BWW Review: IN THE PENAL COLONY at New York Theatre Workshop
Franz Kafka's "In the Penal Colony" is the ambitious inspiration for New York Theatre Workshop's latest release.
With book and direction by Miranda Haymon, "In the Penal Colony" follows the lives of three black men in a penal colony who wrestle with their existence as people, and as objective beings.
The hourlong production Is ambitious. Supported by the lighting direction of Cha See and the set direction of Emma Finckel, theatregoers might leave the theatre ruminating over the show in more ways than one.
Though highly effective, being unfamiliar with Kafka's work might be a mistake. Being free of context going into the show, I found myself wondering if the words of Haymon were being spoken, or the words of Kafka himself.
The actor's in the show waste no time getting physical onstage. The men- portrayed by Jamar Brathwaite, David Glover and Dhari Noel - perform a serious of exercises rigorously from the time the show begins. The exercises are peppered with various step dancing as well.
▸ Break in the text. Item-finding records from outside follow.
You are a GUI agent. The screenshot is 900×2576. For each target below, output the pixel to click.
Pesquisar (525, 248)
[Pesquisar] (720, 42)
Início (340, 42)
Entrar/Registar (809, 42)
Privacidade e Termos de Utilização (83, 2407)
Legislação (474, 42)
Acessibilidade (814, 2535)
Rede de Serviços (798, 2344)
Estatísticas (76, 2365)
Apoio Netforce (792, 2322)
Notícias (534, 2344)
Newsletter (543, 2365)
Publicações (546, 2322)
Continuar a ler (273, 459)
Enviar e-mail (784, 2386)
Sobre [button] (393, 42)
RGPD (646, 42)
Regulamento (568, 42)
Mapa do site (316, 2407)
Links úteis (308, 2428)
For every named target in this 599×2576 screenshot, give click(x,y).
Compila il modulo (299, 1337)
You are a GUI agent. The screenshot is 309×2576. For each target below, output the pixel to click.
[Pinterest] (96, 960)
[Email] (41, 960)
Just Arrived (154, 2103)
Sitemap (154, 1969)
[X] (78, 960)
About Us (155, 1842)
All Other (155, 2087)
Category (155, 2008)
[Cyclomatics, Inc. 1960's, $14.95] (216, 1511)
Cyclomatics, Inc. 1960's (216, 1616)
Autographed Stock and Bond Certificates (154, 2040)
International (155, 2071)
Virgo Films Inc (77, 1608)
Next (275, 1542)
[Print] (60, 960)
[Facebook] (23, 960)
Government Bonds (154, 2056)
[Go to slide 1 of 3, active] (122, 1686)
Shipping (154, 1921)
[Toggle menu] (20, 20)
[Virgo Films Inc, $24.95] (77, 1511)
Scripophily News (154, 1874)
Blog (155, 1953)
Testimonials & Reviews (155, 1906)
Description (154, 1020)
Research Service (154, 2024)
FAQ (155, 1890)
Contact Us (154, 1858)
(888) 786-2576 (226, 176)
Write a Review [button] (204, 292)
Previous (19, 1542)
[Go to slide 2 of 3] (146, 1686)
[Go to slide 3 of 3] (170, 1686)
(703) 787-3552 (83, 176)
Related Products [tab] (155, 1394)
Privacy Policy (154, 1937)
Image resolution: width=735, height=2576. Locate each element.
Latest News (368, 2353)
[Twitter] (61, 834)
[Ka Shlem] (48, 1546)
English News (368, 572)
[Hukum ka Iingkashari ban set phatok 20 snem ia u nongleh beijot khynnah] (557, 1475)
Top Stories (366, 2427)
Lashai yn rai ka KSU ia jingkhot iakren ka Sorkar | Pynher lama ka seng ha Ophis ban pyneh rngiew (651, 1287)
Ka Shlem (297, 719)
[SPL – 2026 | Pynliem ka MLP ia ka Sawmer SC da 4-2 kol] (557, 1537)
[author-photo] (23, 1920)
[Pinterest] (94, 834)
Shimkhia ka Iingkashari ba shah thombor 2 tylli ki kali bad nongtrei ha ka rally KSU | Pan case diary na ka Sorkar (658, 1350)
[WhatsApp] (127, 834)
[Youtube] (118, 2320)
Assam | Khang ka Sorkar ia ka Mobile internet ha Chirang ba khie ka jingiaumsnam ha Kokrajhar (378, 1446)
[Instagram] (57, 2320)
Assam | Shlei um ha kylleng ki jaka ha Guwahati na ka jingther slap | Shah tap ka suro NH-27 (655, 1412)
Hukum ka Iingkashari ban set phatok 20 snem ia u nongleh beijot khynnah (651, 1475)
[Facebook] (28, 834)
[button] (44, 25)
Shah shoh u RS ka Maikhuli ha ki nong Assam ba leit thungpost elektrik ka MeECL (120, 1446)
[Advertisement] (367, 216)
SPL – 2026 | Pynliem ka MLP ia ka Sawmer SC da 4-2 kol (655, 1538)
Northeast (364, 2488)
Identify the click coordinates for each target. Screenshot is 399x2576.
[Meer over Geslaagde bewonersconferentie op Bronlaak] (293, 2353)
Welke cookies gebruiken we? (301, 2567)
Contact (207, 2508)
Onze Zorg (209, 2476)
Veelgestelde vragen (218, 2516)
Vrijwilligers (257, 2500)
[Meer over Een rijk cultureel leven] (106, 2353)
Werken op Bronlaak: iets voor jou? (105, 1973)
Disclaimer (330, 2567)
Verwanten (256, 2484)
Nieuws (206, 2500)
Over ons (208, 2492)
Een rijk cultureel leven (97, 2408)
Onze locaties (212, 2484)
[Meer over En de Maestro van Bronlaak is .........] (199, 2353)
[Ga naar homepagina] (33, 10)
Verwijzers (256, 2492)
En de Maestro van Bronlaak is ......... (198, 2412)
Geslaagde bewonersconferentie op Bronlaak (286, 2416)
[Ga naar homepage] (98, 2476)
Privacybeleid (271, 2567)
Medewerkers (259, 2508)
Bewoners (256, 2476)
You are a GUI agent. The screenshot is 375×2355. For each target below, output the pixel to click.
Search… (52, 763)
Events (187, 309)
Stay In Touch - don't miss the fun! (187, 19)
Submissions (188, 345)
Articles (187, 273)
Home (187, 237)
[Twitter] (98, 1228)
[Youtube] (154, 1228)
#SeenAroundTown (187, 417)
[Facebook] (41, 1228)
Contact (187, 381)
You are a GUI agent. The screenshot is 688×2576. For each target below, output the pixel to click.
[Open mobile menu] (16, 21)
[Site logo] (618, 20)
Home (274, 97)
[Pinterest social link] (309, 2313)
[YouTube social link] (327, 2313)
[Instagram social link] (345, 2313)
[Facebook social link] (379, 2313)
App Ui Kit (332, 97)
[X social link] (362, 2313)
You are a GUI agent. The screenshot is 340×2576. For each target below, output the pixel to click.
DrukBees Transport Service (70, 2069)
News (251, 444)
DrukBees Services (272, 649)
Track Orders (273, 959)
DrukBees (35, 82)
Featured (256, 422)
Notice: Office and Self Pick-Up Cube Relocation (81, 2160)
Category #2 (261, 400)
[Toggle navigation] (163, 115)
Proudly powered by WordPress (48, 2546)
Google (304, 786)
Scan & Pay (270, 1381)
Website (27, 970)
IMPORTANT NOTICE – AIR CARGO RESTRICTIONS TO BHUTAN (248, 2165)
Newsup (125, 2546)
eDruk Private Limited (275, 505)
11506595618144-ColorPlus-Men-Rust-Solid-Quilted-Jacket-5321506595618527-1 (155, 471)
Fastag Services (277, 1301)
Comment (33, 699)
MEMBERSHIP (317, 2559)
This mix of drills and dance is powerful, and should be applauded.
The show's primary object is highlighting how black men are exploited not only in sports, but the media as well. The three actors strip down their regulation uniforms to address the audience towards the end. Their cry of "Come and help. Come and help. Come and help," resonate loudly. In the era of "Black Lives Matter," "In the Penal Colony" is a relevant and ambitious piece of work.